What is needed: The records appear below. Report how many of their lines contain the word "computer", giving the number alone.

Raw data START

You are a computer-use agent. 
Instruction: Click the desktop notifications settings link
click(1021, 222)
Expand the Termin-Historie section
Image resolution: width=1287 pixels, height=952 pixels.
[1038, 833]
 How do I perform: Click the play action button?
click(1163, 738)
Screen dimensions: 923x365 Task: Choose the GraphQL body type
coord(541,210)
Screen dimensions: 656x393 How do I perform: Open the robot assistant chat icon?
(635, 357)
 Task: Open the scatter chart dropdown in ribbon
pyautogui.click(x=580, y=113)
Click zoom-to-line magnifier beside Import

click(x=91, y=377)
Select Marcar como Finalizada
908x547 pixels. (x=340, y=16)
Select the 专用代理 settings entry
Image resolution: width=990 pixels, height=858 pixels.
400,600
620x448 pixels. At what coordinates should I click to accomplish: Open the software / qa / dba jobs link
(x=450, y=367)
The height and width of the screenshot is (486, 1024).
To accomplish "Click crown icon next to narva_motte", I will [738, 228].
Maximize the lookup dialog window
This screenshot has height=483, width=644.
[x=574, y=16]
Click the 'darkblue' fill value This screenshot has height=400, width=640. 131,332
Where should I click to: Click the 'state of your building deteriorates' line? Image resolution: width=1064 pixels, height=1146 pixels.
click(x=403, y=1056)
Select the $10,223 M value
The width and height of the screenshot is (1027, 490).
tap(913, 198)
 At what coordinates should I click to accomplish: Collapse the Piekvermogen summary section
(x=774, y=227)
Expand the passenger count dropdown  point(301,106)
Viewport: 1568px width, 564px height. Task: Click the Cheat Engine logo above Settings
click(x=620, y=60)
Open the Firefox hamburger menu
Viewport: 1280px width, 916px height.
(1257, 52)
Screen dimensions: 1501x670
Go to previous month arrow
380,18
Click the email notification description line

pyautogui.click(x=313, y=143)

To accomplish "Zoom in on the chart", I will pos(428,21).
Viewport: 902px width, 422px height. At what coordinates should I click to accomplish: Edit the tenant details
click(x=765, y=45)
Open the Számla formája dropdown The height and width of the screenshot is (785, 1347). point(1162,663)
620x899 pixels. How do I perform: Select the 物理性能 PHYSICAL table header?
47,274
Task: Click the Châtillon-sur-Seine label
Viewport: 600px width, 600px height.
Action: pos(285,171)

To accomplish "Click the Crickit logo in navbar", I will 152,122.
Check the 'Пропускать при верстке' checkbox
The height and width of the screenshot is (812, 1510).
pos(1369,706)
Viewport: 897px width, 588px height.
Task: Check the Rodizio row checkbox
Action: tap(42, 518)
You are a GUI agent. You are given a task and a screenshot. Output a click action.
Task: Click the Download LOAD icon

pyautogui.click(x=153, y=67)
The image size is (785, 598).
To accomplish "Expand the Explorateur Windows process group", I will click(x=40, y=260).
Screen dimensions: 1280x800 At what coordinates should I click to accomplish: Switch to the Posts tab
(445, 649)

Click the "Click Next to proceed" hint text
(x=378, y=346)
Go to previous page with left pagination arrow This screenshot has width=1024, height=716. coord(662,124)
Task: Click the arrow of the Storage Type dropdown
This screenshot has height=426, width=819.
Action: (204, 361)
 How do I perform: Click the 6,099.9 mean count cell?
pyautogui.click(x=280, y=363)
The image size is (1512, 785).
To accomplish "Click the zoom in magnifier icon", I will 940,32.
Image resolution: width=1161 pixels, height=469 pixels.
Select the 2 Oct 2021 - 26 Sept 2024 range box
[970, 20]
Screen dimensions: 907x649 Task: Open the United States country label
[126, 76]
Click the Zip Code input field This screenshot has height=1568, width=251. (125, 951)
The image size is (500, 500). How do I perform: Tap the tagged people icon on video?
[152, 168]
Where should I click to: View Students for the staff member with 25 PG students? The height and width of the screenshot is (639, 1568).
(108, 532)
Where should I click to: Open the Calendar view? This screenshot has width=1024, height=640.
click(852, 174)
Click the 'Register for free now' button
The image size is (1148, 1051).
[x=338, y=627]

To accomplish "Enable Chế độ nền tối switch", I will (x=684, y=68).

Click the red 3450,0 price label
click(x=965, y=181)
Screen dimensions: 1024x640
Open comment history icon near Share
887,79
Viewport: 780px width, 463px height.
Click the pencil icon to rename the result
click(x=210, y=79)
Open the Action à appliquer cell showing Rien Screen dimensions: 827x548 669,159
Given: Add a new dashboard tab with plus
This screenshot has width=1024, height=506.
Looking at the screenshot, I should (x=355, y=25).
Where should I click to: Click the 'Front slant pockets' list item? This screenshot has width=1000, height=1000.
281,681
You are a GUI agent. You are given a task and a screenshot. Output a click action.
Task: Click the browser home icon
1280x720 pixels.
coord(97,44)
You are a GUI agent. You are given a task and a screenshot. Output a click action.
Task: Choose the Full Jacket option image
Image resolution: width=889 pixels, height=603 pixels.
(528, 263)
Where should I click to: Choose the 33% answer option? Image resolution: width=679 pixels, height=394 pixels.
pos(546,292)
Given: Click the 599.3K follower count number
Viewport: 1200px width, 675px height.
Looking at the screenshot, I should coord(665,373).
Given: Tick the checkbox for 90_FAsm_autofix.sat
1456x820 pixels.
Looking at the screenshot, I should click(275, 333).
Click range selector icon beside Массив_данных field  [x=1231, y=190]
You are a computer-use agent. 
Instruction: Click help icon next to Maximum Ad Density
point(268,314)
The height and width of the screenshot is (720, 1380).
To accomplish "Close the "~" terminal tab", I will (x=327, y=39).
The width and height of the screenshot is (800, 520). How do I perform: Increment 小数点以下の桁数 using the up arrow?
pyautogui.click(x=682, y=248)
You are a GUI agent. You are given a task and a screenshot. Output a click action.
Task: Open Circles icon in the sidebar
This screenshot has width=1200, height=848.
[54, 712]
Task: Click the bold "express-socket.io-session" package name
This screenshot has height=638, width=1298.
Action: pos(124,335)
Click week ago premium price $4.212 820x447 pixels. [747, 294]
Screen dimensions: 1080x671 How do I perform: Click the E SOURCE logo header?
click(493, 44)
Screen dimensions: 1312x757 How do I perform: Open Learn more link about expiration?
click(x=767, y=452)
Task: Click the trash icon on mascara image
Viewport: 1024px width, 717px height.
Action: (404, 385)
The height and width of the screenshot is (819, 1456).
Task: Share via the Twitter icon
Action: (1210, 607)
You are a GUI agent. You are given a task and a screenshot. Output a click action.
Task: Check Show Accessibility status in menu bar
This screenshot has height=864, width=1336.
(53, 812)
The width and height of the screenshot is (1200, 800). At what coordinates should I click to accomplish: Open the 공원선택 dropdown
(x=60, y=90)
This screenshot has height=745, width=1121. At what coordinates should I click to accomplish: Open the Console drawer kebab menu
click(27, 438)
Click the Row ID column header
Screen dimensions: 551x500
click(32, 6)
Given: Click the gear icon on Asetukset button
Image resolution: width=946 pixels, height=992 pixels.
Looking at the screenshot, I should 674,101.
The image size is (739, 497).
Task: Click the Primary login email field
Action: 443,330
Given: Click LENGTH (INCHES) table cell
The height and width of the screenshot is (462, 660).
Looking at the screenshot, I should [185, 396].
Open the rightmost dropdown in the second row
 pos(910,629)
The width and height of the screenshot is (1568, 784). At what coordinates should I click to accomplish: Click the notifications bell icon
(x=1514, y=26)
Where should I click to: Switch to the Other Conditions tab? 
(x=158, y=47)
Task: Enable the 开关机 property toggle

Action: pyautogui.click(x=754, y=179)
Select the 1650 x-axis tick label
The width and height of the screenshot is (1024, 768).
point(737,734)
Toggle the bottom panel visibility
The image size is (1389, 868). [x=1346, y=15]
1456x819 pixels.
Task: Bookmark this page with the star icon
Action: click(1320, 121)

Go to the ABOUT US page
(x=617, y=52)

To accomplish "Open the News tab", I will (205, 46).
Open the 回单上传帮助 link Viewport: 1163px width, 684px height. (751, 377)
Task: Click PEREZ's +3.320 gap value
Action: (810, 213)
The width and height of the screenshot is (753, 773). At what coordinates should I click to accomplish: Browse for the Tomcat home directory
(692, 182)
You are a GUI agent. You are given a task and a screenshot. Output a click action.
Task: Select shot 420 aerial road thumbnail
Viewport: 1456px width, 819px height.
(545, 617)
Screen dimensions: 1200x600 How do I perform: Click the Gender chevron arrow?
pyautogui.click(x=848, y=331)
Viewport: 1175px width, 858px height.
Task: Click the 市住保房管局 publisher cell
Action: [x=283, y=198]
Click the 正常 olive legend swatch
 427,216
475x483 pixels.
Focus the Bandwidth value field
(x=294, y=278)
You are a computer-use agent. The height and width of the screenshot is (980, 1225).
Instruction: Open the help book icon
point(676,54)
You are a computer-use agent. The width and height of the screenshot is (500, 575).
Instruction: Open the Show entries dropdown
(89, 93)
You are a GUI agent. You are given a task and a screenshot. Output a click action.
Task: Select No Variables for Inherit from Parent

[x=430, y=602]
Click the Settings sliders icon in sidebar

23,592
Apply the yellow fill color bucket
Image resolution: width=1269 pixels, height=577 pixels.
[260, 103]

Raw data END

Task answer: 4